**EXERCISE DIRECTIONS**.
From the records below, copy out each line that has the word "agent".

=== Begin Enclosure ===

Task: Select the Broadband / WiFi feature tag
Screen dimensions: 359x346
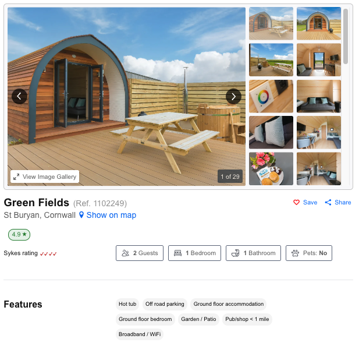Action: click(140, 334)
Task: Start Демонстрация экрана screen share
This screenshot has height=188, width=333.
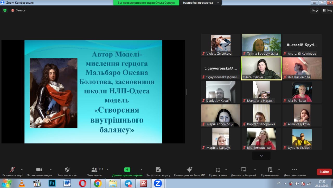Action: tap(127, 170)
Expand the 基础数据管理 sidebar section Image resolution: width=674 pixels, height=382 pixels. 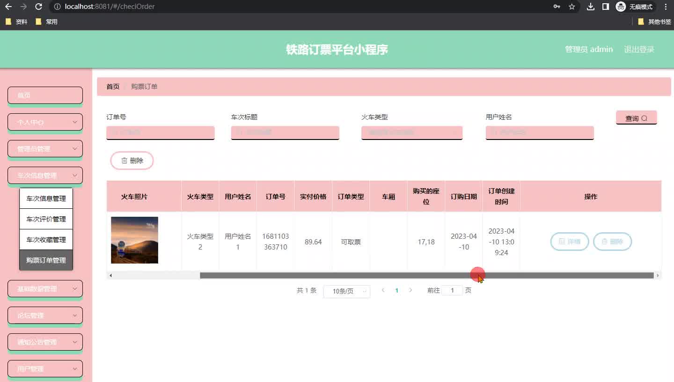[45, 288]
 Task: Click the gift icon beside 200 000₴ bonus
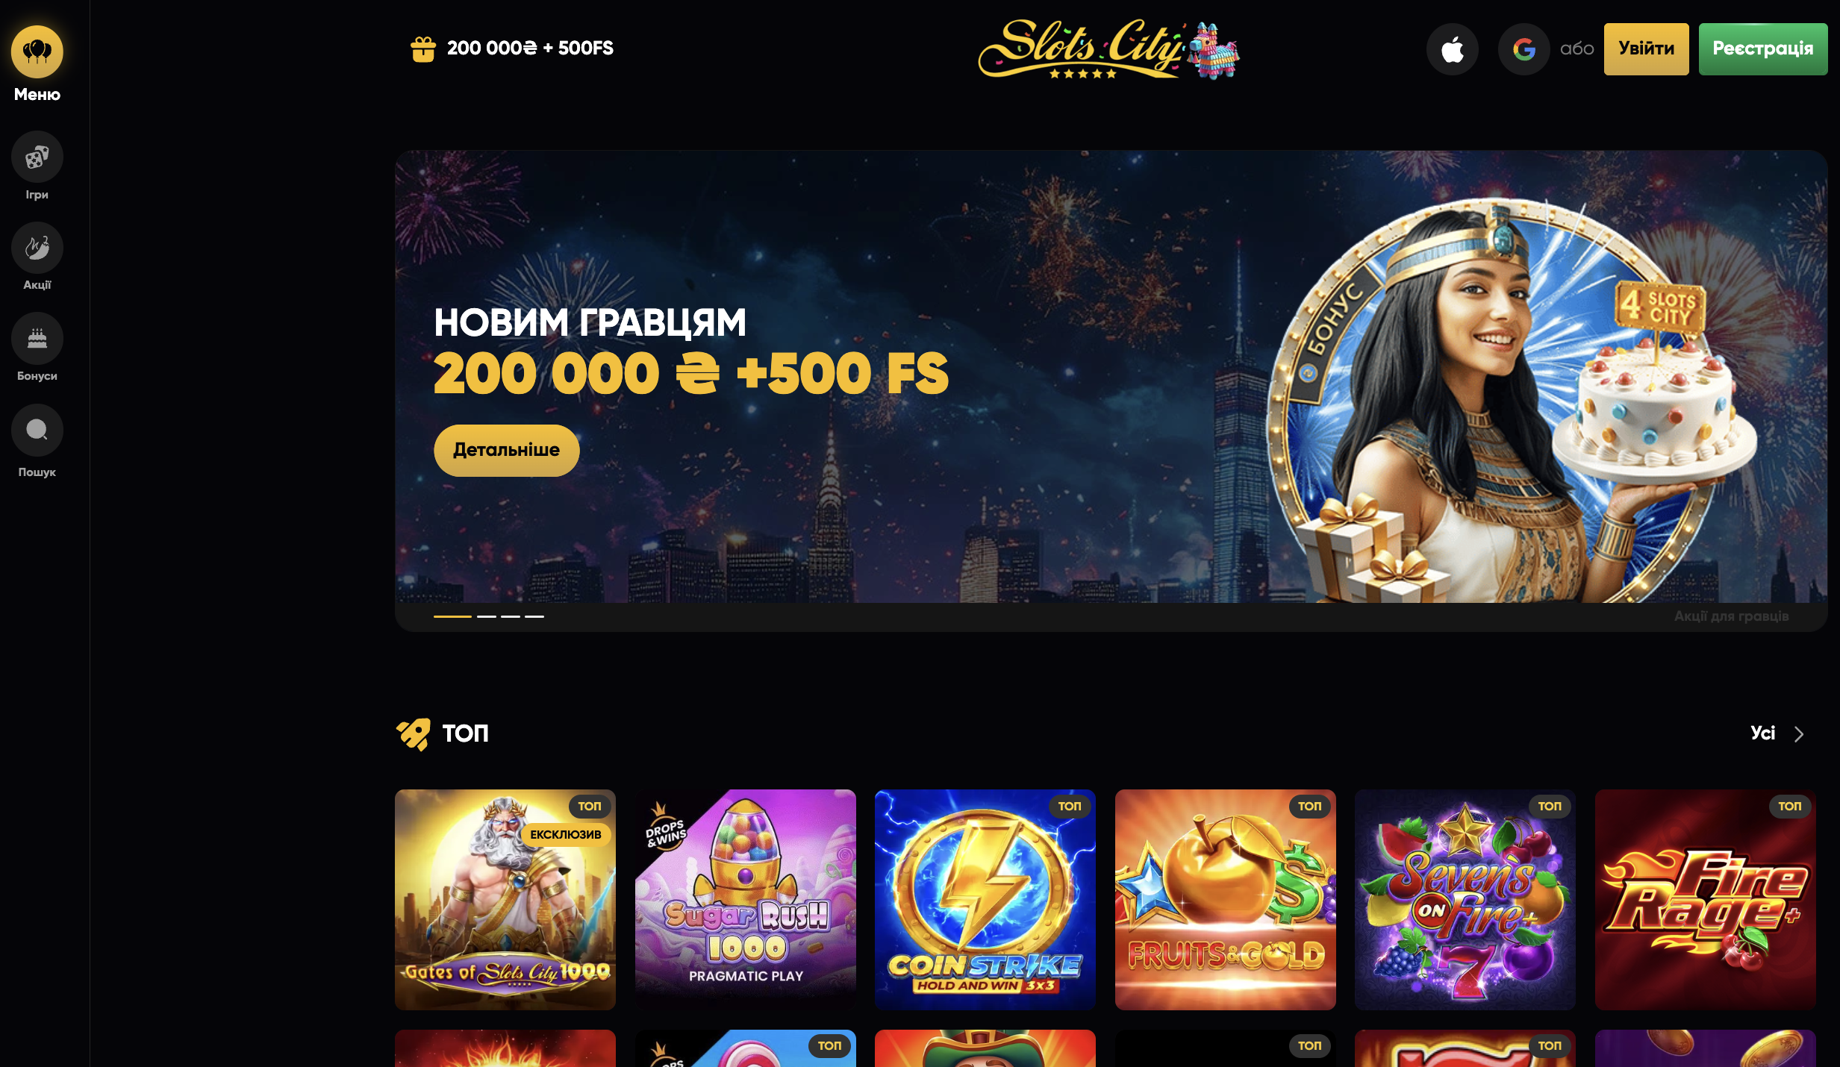click(422, 49)
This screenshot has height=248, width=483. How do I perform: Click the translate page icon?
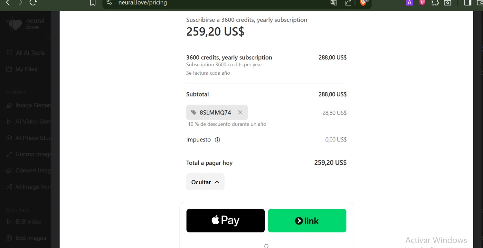(334, 3)
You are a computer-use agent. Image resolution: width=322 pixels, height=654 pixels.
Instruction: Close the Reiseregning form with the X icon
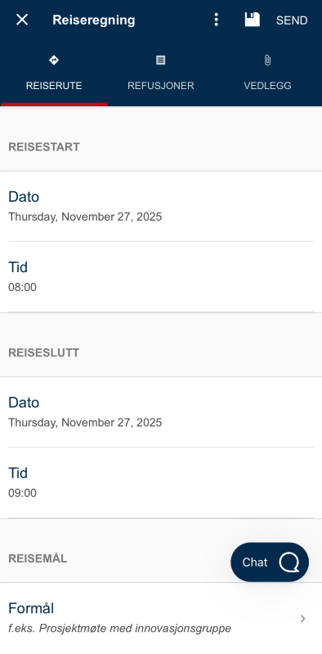22,20
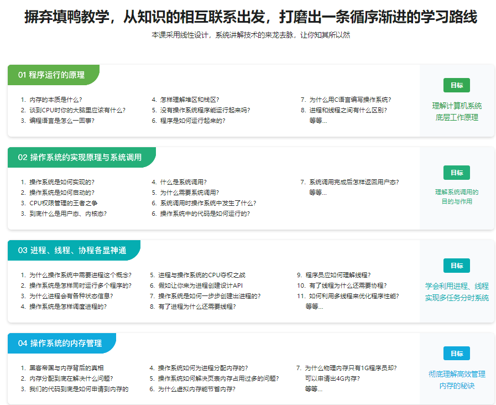Select the question 怎样理解堆区和栈区？
496x405 pixels.
(x=187, y=100)
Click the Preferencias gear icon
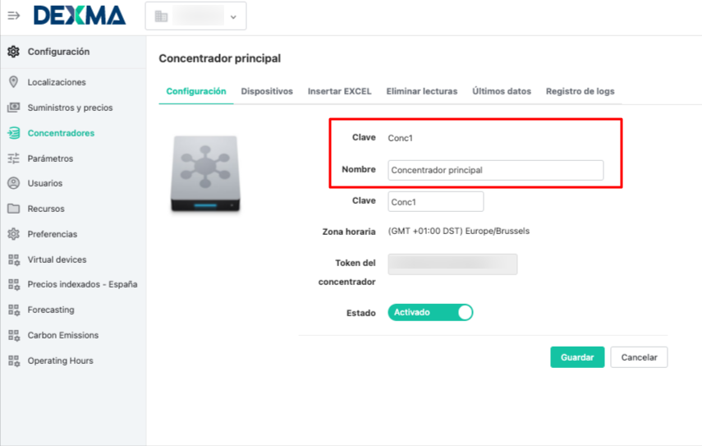 pos(13,234)
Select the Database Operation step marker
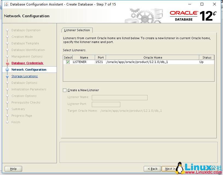223x175 pixels. click(8, 30)
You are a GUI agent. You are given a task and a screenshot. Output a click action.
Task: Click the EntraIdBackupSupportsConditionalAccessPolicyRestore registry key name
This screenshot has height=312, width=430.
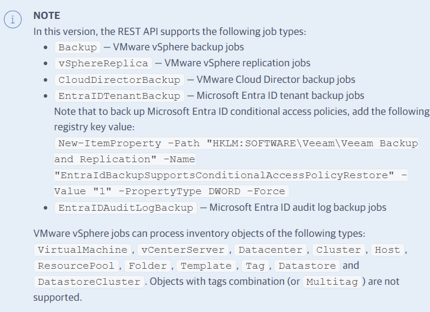pos(221,175)
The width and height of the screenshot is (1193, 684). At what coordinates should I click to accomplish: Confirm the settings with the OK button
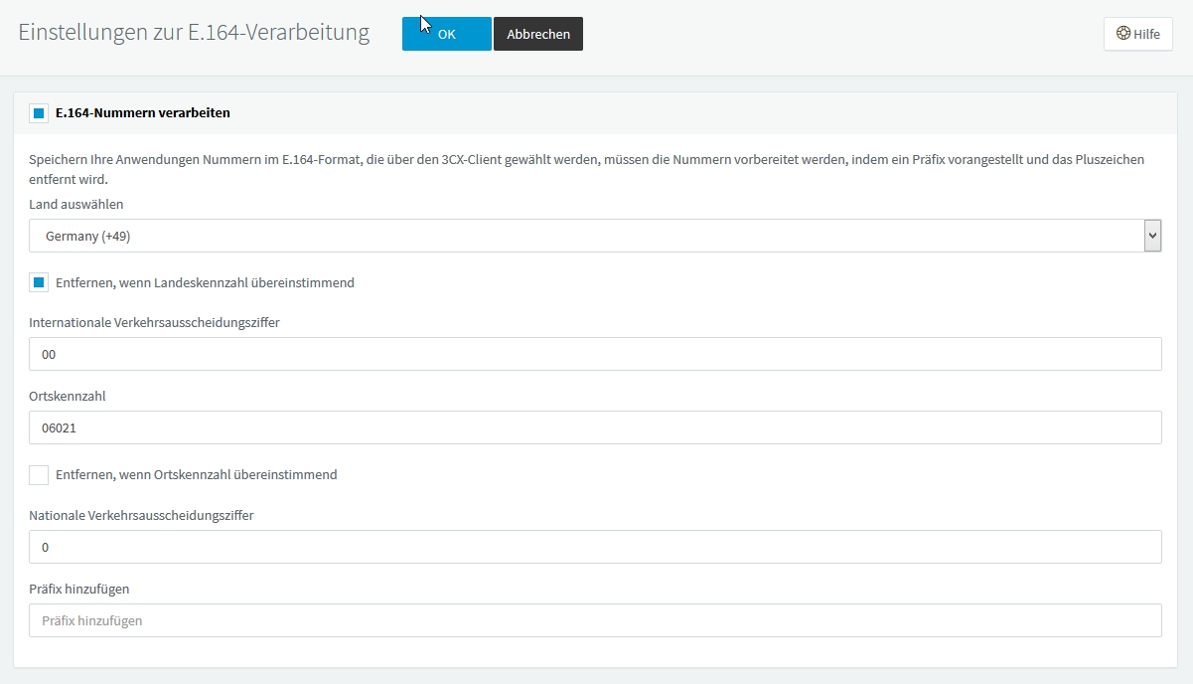pyautogui.click(x=446, y=34)
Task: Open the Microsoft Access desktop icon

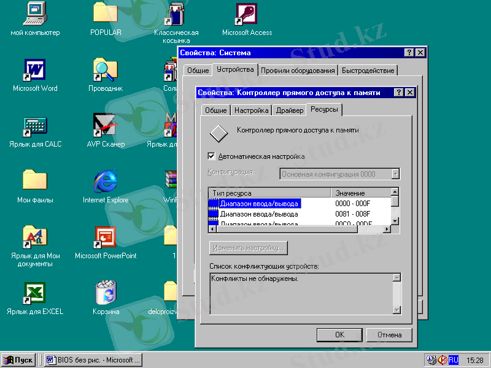Action: [247, 15]
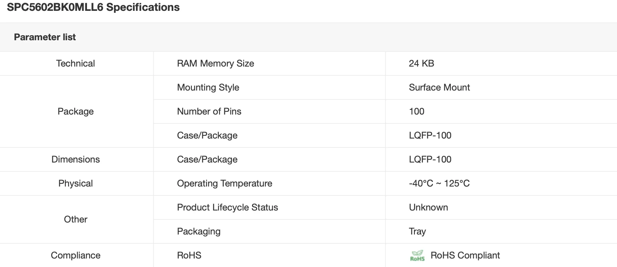Click the green RoHS leaf icon
This screenshot has height=267, width=617.
click(x=417, y=256)
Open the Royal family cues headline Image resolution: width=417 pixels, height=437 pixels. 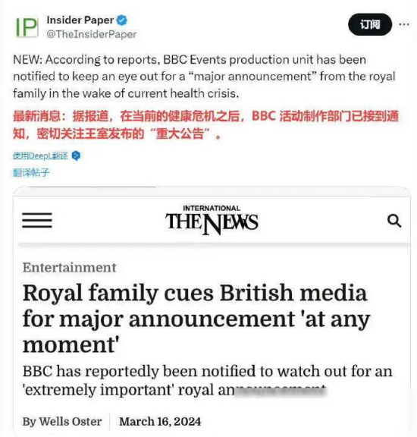coord(196,319)
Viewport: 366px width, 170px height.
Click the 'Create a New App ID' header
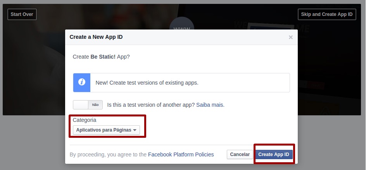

=== End Enclosure ===

**ANSWER AREA**.
You are a computer-use agent. Image resolution: width=322 pixels, height=654 pixels.
You are a GUI agent. You are given a task and a screenshot. Output a click action.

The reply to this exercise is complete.